▶ _Short task_
Could you set out the lines below as a Markdown table, with a "Row" column numbering each one and a "Line" column holding its text, leaving out any blank lines?

▶ _Material provided_
============================================================

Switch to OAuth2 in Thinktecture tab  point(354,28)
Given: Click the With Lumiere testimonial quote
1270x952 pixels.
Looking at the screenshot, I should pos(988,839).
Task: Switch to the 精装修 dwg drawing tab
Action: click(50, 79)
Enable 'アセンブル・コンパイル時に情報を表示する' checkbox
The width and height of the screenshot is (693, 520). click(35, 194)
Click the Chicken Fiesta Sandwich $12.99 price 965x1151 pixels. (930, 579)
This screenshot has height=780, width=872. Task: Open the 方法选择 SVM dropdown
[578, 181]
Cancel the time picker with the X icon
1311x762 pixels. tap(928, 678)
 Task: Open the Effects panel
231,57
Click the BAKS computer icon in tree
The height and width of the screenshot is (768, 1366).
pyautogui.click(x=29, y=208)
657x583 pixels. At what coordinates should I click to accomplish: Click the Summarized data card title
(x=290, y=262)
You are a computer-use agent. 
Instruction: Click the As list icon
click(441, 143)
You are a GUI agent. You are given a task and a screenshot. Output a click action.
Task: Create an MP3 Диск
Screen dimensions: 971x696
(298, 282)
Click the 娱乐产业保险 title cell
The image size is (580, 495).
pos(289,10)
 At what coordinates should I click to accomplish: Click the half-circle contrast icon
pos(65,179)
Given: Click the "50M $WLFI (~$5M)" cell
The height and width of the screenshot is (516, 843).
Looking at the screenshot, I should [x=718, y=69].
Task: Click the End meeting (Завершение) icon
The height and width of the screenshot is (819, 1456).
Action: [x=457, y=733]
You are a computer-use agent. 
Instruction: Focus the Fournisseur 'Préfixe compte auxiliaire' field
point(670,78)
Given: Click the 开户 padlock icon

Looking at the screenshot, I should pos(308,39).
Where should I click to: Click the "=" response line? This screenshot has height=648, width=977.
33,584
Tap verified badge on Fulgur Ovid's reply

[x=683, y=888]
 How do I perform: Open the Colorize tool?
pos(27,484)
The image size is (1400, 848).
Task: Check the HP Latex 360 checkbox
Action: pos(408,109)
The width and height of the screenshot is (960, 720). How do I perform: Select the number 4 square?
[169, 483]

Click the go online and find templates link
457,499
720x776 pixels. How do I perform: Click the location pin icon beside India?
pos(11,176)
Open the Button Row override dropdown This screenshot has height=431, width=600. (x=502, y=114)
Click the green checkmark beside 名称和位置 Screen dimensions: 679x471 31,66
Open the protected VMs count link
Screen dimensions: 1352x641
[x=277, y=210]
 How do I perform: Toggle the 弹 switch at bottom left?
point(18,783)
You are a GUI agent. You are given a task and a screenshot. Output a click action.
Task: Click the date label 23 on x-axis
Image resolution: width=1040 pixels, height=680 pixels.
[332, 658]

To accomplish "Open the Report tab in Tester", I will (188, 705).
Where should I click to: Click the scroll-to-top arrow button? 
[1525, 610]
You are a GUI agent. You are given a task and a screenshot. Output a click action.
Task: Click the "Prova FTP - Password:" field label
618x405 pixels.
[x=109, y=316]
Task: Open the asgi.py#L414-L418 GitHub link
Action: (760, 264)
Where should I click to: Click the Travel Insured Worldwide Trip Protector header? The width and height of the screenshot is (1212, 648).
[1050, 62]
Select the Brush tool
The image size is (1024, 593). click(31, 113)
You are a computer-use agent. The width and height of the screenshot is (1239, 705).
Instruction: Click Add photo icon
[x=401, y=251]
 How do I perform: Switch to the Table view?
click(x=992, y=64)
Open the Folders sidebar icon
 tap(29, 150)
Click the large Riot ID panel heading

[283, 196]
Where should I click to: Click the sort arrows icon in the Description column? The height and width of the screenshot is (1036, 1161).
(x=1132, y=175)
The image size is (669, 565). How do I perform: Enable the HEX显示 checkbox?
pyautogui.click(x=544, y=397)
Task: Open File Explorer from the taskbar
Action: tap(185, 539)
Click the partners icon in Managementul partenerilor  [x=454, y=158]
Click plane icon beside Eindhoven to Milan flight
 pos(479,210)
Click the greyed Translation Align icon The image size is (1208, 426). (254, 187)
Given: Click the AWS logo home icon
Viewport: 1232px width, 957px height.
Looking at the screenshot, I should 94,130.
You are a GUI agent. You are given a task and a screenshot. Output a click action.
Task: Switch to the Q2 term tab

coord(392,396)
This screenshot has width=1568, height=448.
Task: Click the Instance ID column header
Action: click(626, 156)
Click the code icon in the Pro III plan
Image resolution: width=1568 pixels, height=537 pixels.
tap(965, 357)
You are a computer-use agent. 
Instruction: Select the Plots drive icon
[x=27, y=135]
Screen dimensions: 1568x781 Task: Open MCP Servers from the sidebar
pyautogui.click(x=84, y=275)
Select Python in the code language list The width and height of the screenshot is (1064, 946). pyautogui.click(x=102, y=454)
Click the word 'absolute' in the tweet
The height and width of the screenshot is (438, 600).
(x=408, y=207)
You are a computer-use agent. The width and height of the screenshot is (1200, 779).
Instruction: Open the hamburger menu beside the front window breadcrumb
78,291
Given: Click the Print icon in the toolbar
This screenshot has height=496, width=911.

============================================================

▶ _Written reply_
| Row | Line |
|---|---|
| 1 | Switch to OAuth2 in Thinktecture tab  point(354,28) |
| 2 | Given: Click the With Lumiere testimonial quote |
| 3 | 1270x952 pixels. |
| 4 | Looking at the screenshot, I should pos(988,839). |
| 5 | Task: Switch to the 精装修 dwg drawing tab |
| 6 | Action: click(50, 79) |
| 7 | Enable 'アセンブル・コンパイル時に情報を表示する' checkbox |
| 8 | The width and height of the screenshot is (693, 520). click(35, 194) |
| 9 | Click the Chicken Fiesta Sandwich $12.99 price 965x1151 pixels. (930, 579) |
| 10 | This screenshot has height=780, width=872. Task: Open the 方法选择 SVM dropdown |
| 11 | [578, 181] |
| 12 | Cancel the time picker with the X icon |
| 13 | 1311x762 pixels. tap(928, 678) |
| 14 |  Task: Open the Effects panel |
| 15 | 231,57 |
| 16 | Click the BAKS computer icon in tree |
| 17 | The height and width of the screenshot is (768, 1366). |
| 18 | pyautogui.click(x=29, y=208) |
| 19 | 657x583 pixels. At what coordinates should I click to accomplish: Click the Summarized data card title |
| 20 | (x=290, y=262) |
| 21 | You are a computer-use agent.  |
| 22 | Instruction: Click the As list icon |
| 23 | click(441, 143) |
| 24 | You are a GUI agent. You are given a task and a screenshot. Output a click action. |
| 25 | Task: Create an MP3 Диск |
| 26 | Screen dimensions: 971x696 |
| 27 | (298, 282) |
| 28 | Click the 娱乐产业保险 title cell |
| 29 | The image size is (580, 495). |
| 30 | pos(289,10) |
| 31 |  At what coordinates should I click to accomplish: Click the half-circle contrast icon |
| 32 | pos(65,179) |
| 33 | Given: Click the "50M $WLFI (~$5M)" cell |
| 34 | The height and width of the screenshot is (516, 843). |
| 35 | Looking at the screenshot, I should [x=718, y=69]. |
| 36 | Task: Click the End meeting (Завершение) icon |
| 37 | The height and width of the screenshot is (819, 1456). |
| 38 | Action: [x=457, y=733] |
| 39 | You are a computer-use agent.  |
| 40 | Instruction: Focus the Fournisseur 'Préfixe compte auxiliaire' field |
| 41 | point(670,78) |
| 42 | Given: Click the 开户 padlock icon |
| 43 | Looking at the screenshot, I should pos(308,39). |
| 44 | Where should I click to: Click the "=" response line? This screenshot has height=648, width=977. |
| 45 | 33,584 |
| 46 | Tap verified badge on Fulgur Ovid's reply |
| 47 | [x=683, y=888] |
| 48 |  How do I perform: Open the Colorize tool? |
| 49 | pos(27,484) |
| 50 | The image size is (1400, 848). |
| 51 | Task: Check the HP Latex 360 checkbox |
| 52 | Action: pos(408,109) |
| 53 | The width and height of the screenshot is (960, 720). How do I perform: Select the number 4 square? |
| 54 | [169, 483] |
| 55 | Click the go online and find templates link |
| 56 | 457,499 |
| 57 | 720x776 pixels. How do I perform: Click the location pin icon beside India? |
| 58 | pos(11,176) |
| 59 | Open the Button Row override dropdown This screenshot has height=431, width=600. (x=502, y=114) |
| 60 | Click the green checkmark beside 名称和位置 Screen dimensions: 679x471 31,66 |
| 61 | Open the protected VMs count link |
| 62 | Screen dimensions: 1352x641 |
| 63 | [x=277, y=210] |
| 64 |  How do I perform: Toggle the 弹 switch at bottom left? |
| 65 | point(18,783) |
| 66 | You are a GUI agent. You are given a task and a screenshot. Output a click action. |
| 67 | Task: Click the date label 23 on x-axis |
| 68 | Image resolution: width=1040 pixels, height=680 pixels. |
| 69 | [332, 658] |
| 70 | To accomplish "Open the Report tab in Tester", I will (188, 705). |
| 71 | Where should I click to: Click the scroll-to-top arrow button?  |
| 72 | [1525, 610] |
| 73 | You are a GUI agent. You are given a task and a screenshot. Output a click action. |
| 74 | Task: Click the "Prova FTP - Password:" field label |
| 75 | 618x405 pixels. |
| 76 | [x=109, y=316] |
| 77 | Task: Open the asgi.py#L414-L418 GitHub link |
| 78 | Action: (760, 264) |
| 79 | Where should I click to: Click the Travel Insured Worldwide Trip Protector header? The width and height of the screenshot is (1212, 648). |
| 80 | [1050, 62] |
| 81 | Select the Brush tool |
| 82 | The image size is (1024, 593). click(31, 113) |
| 83 | You are a computer-use agent. The width and height of the screenshot is (1239, 705). |
| 84 | Instruction: Click Add photo icon |
| 85 | [x=401, y=251] |
| 86 |  How do I perform: Switch to the Table view? |
| 87 | click(x=992, y=64) |
| 88 | Open the Folders sidebar icon |
| 89 |  tap(29, 150) |
| 90 | Click the large Riot ID panel heading |
| 91 | [283, 196] |
| 92 | Where should I click to: Click the sort arrows icon in the Description column? The height and width of the screenshot is (1036, 1161). |
| 93 | (x=1132, y=175) |
| 94 | The image size is (669, 565). How do I perform: Enable the HEX显示 checkbox? |
| 95 | pyautogui.click(x=544, y=397) |
| 96 | Task: Open File Explorer from the taskbar |
| 97 | Action: tap(185, 539) |
| 98 | Click the partners icon in Managementul partenerilor  [x=454, y=158] |
| 99 | Click plane icon beside Eindhoven to Milan flight |
| 100 |  pos(479,210) |
| 101 | Click the greyed Translation Align icon The image size is (1208, 426). (254, 187) |
| 102 | Given: Click the AWS logo home icon |
| 103 | Viewport: 1232px width, 957px height. |
| 104 | Looking at the screenshot, I should 94,130. |
| 105 | You are a GUI agent. You are given a task and a screenshot. Output a click action. |
| 106 | Task: Switch to the Q2 term tab |
| 107 | coord(392,396) |
| 108 | This screenshot has width=1568, height=448. |
| 109 | Task: Click the Instance ID column header |
| 110 | Action: click(626, 156) |
| 111 | Click the code icon in the Pro III plan |
| 112 | Image resolution: width=1568 pixels, height=537 pixels. |
| 113 | tap(965, 357) |
| 114 | You are a computer-use agent.  |
| 115 | Instruction: Select the Plots drive icon |
| 116 | [x=27, y=135] |
| 117 | Screen dimensions: 1568x781 Task: Open MCP Servers from the sidebar |
| 118 | pyautogui.click(x=84, y=275) |
| 119 | Select Python in the code language list The width and height of the screenshot is (1064, 946). pyautogui.click(x=102, y=454) |
| 120 | Click the word 'absolute' in the tweet |
| 121 | The height and width of the screenshot is (438, 600). |
| 122 | (x=408, y=207) |
| 123 | You are a computer-use agent. The width and height of the screenshot is (1200, 779). |
| 124 | Instruction: Open the hamburger menu beside the front window breadcrumb |
| 125 | 78,291 |
| 126 | Given: Click the Print icon in the toolbar |
| 127 | This screenshot has height=496, width=911. |